**DOCUMENT**

---------------

Ces dernières années, Nuctech, un fabricant chinois de scanners à rayons x et de portiques de sécurité, engrange de plus en plus de marchés publics dans les aéroports français. La société, présente dans 150 pays à travers le monde, commence à inquiéter les autorités.

A Brest, en matière de sécurité, les sites sensibles ne manquent pas. Il y a la base sous-marine et l’arsenal militaire mais en ce moment, c’est l’aéroport qui attire l’attention d’Eric Bothorel, député Renaissance des Côtes-d'Armor. La raison : un marché public conclu en 2019 pour le renouvellement des équipements de contrôle de bagages de soutes. Un contrat qu’il n’a découvert que récemment. « C’est passé sous les portiques, sous les radars - si on peut dire - pendant un certain temps, mais maintenant, on s’y intéresse de près », reconnaît le député de la majorité. Le bénéficiaire du marché s’appelle Nuctech et ces quatre dernières années, outre l’aéroport de Brest, il a remporté plusieurs gros contrats en France à Quimper, Bordeaux, Toulouse, Lille mais aussi à Nouméa et à Tahiti.

"Il y a un risque et je ne suis pas sûr qu’on ait pris des garanties pour éviter ce risque-là"

Une forte progression  qui intrigue, surtout dans un secteur d’activité si stratégique. « On est sur des données sensibles : qui voyage ? Avec quoi on part ? Avec qui on part ? Il y a un risque et je suis pas sûr qu’on ait pris des garanties pour éviter ce risque-là », regrette l’élu. Le député français n’est pas le seul à se s’inquiéter. Nuctech est certes présente dans 26 des 27 Etats de l’Union Européenne mais les Etats-Unis, la Lituanie ou le Canada ont banni la société de leurs marchés publics. Un document des services de renseignement canadiens, publié en 2020, alerte : « Le fournisseur Nuctech pose une menace élevée. (…) Une offre permanente pour des machines à rayons X et leur entretien pourrait être utilisée pour de l’espionnage technique ». Si certains pays s’alarment, c’est parce que Nuctech n’est pas une entreprise comme les autres, elle est étroitement liée au pouvoir chinois. Pendant plus de dix ans, elle a d’abord été dirigée par Hu Haifeng, le fils de l’ancien président Hu Jintao. Aujourd’hui, l’actionnaire principal s'appelle Tongfang Tsinghua et appartient lui-même à la China National Nuclear Company, une entreprise d’Etat proche de l’armée chinoise, selon les renseignements américains. Officiellement, aucune cyberattaque, ni fuite de données n’a à ce jour été imputée à Nuctech mais, par nature, un scanner à rayons X est un outil sensible. Dans le centre de formation où il travaille, Bryan Denis, un spécialiste de la sûreté aéroportuaire, ouvre devant nous un équipement de contrôle de bagages de soute. « Ici, on a les ports ethernet, un peu plus loin, on a les ports USB. Il poursuit: on va retrouver toutes les images traitées par l’agent et on va pouvoir ressortir tout ce qui est menace qu’on aurait pu trouver à l’intérieur, des articles prohibés qu’on aurait pu trouver à l’intérieur des bagages ». Alors, quel usage fait Nuctech de ces données sensibles ? La marque chinoise n’a pas souhaité nous répondre mais nous sommes parvenus à joindre son distributeur français. L’un de ses cadres dément toute possibilité d’espionnage: “C’est un fantasme. Les machines sont installées dans les aéroports et les aéroports gèrent eux-mêmes leurs réseaux. On n’échange pas de données, aucune

“C’est un fantasme (...) On n’échange pas de données"

---------------

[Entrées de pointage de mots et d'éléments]
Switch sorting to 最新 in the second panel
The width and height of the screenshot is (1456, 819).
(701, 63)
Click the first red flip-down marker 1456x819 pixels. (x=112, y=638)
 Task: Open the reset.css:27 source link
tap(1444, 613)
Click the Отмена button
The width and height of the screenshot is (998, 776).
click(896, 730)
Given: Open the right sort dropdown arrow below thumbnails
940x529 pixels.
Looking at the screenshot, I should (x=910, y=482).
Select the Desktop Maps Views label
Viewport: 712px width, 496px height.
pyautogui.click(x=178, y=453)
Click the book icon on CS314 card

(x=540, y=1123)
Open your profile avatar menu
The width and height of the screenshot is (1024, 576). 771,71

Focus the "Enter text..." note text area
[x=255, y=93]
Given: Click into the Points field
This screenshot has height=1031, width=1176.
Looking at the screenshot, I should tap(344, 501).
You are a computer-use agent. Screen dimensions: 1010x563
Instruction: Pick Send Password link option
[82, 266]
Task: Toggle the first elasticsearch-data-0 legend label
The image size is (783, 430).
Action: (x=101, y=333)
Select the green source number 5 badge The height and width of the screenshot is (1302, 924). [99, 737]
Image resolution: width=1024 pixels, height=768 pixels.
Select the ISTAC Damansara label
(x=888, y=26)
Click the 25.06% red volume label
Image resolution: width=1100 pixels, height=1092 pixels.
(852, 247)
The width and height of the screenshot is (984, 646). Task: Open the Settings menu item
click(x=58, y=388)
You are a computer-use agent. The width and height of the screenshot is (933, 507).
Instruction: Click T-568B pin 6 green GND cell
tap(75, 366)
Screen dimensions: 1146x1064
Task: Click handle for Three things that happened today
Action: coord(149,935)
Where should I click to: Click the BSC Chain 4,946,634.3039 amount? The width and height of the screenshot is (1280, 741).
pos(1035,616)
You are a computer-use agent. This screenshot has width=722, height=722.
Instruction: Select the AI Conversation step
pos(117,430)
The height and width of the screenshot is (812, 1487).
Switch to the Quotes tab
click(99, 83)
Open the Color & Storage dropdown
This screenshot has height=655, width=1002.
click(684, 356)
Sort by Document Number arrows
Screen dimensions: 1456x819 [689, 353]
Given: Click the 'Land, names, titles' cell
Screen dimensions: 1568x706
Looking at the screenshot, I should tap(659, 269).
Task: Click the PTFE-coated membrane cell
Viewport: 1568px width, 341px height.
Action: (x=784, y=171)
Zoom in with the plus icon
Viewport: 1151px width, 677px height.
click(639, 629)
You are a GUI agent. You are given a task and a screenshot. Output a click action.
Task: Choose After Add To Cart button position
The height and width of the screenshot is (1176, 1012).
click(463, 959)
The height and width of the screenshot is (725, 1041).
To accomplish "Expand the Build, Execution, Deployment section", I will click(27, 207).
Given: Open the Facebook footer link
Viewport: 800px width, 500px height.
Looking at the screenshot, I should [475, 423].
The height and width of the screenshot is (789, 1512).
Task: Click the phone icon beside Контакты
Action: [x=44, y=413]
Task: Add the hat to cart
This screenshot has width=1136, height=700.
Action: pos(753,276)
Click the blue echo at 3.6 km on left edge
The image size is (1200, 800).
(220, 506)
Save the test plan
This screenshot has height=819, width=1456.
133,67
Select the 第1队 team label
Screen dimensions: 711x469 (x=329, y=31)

---------------

**OBJECTIF**
Reformulez sous forme de liste le paragraphe de l'article sur Nuctech qui débute par « A Brest, en matière de sécurité », en conservant ses faits principaux. Fondez-vous exclusivement sur l'article sur Nuctech.

**RÉPONSE CI-DESSOUS**
- Brest compte plusieurs sites sensibles, comme la base sous-marine et l'arsenal militaire, mais c'est l'aéroport qui retient actuellement l'attention d'Eric Bothorel, député Renaissance des Côtes-d'Armor.
- En cause : un marché public conclu en 2019 pour renouveler les équipements de contrôle des bagages de soute. Le député n'a découvert ce contrat que récemment.
- Selon lui, ce contrat est longtemps passé inaperçu, mais il fait désormais l'objet d'une attention particulière.
- Le titulaire du marché est Nuctech. Au cours des quatre dernières années, cette entreprise a également remporté plusieurs gros contrats en France, à Quimper, Bordeaux, Toulouse et Lille, ainsi qu'à Nouméa et à Tahiti.